All lines from the one containing "You are a GUI" through the end of the material below are to be printed exactly, both ends included, minus pictures.

ENTRIES SHOWN:
=== Section Start ===

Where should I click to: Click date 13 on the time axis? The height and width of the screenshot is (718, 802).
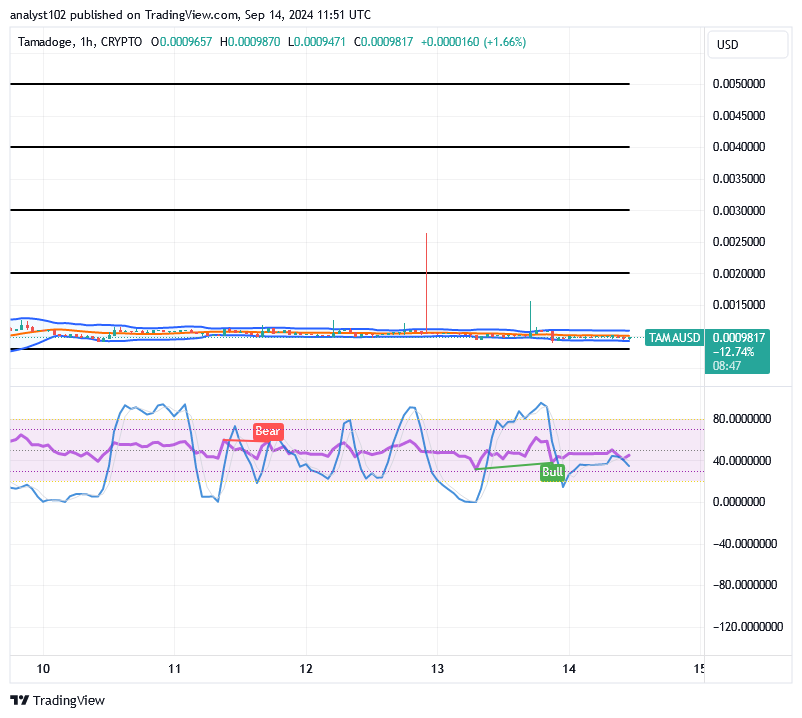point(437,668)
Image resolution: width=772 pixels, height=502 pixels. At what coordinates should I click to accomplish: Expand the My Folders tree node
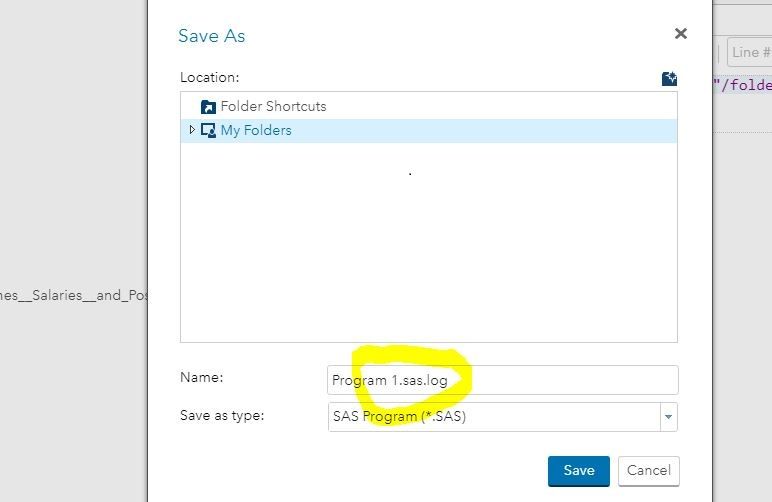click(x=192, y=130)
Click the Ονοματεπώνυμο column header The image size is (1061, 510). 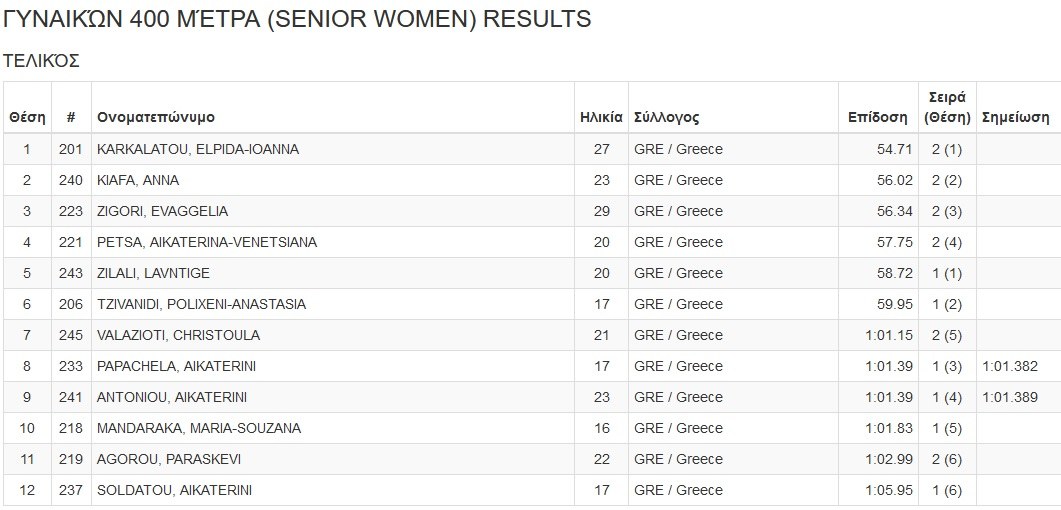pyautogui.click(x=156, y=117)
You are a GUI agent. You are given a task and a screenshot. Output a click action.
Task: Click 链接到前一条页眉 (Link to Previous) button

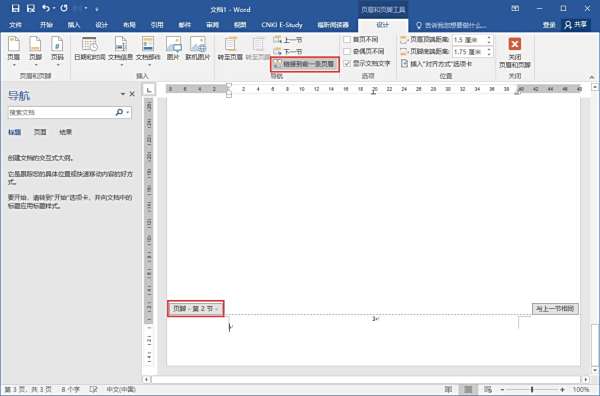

=== Section End ===

YOUR SOLUTION:
You are a GUI agent. You are given a task and a screenshot. Output a click action.
Task: Click 链接到前一条页眉 (Link to Previous) button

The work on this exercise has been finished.